We're taking her in to the vet on Thursday to make sure she's healthy and then she goes up for adoption. She will be getting spayed when she is old enough as well, so that is something the new home needs to agree to.

If only we had the space, I would keep this little cutie in a heartbeat!


----------



## whitelop (Jul 30, 2013)

She is so precious, I really hope she finds a good home!


----------



## Tauntz (Jul 30, 2013)

How about Angelica for her name? She just seems like a little angel bun & little angel wings helping her along with those high jumps! Or Angel? Also, for the angels watching over her until she could get the help from your rescue! Anyway just a couple of suggestions for this new little sweetheart looking for a new loving bunny home!


----------



## Ilovemyrabbit (Jul 30, 2013)

Oh my gosh she is so cute! If I were in Canada I would definitely adopt her. She's so pretty! I hope she finds a good home soon.


----------



## Kipcha (Aug 1, 2013)

Kwyn received a clean bill of health from the vet today! Hurray, so glad she's perfectly healthy (Other then being a little thin still).


----------



## Kipcha (Sep 29, 2013)

Kwyn is still somehow up for adoption. I don't think she is going to be as large as we thought since she has really slowed down on growth.

Oh, and she did get spayed!

Hopefully she finds a good home soon! She would be an amazing free roam house rabbit.


----------



## funnybunnymummy (Sep 29, 2013)

What a beautiful girl! I hope she finds her forever home soon. (I can't believe she's not adopted yet, either!)

Rue


----------



## Ilovemyrabbit (Oct 3, 2013)

She's gorgeous!
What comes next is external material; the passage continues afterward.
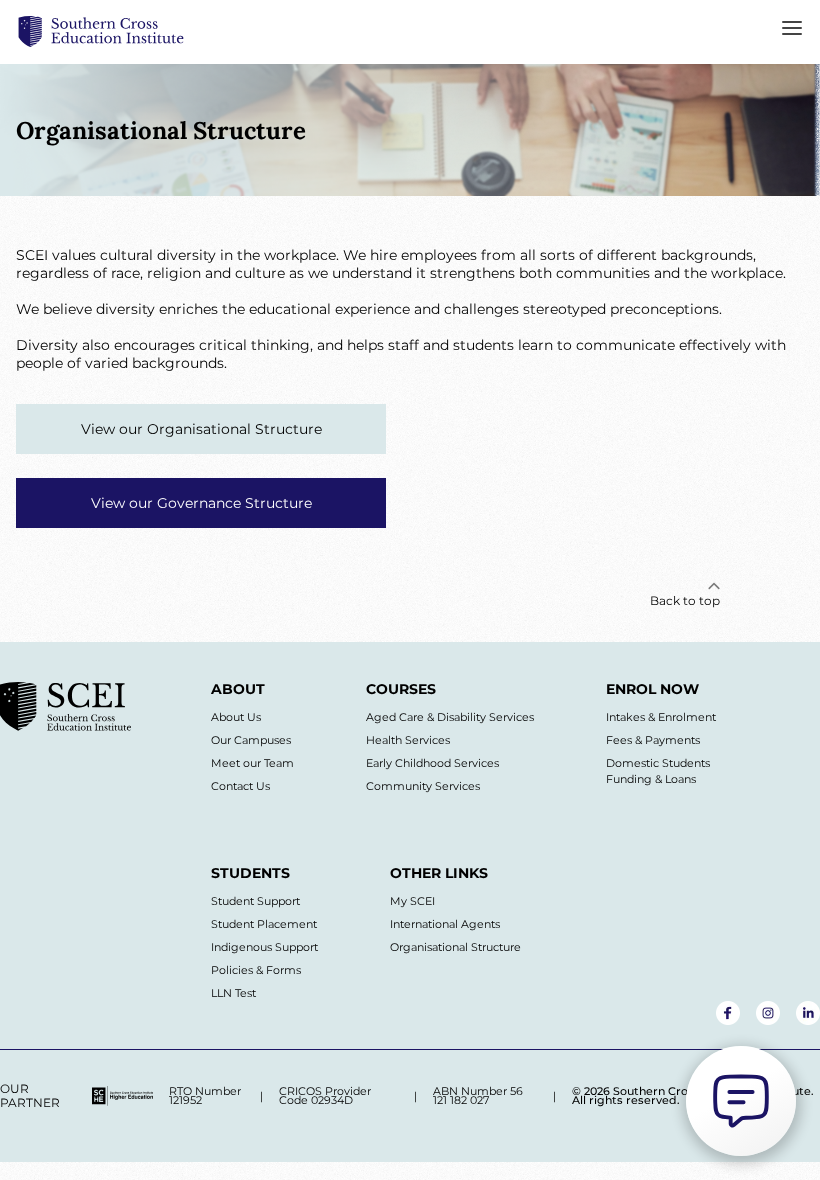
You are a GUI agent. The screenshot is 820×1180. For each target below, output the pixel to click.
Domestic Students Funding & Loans (658, 771)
I can't believe that no one adopted her either, she is so pretty!


----------



## Nancy McClelland (Oct 4, 2013)

Such a gorgeous bunny--never been able to understand how people can treat animals like they are disposabe.


----------



## Kipcha (Jan 20, 2014)

Thought everyone would like to know that Kwyn was adopted out to an awesome couple! They adore her and she currently has free run of their apartment and is completely spoiled. So glad everything worked out so wonderfully for this beautiful girl.


----------



## Sophie's Humble Servant (Jan 20, 2014)

Awwww so glad to hear that! She's a cutie


----------



## Chrisdoc (Jan 21, 2014)

She is gorgeous, love that cute face and those ears. So glad to see she's been adopted, love her claiming her space on the bed lol.


----------



## Ape337 (Jan 21, 2014)

Good for her! I must admit I'm glad she was so far away from me, lol! Too cute.


----------



## Tauntz (Jan 21, 2014)

Oh, that is such wonderful news!!!!! I wish Kwyn & her new family a long happy, healthy lifetime together! Thank you for her rescue & care until you found her that loving bunny home! Oh, & thanks so much for the happy update!!!! Always love to hear good bunny news! Oh, I do hope Kwyn's new family will join the RO family to give updates & pix.


----------



## lovelops (Jan 21, 2014)

What a cutie. I'm so glad that she has a forever home!

Vanessa


----------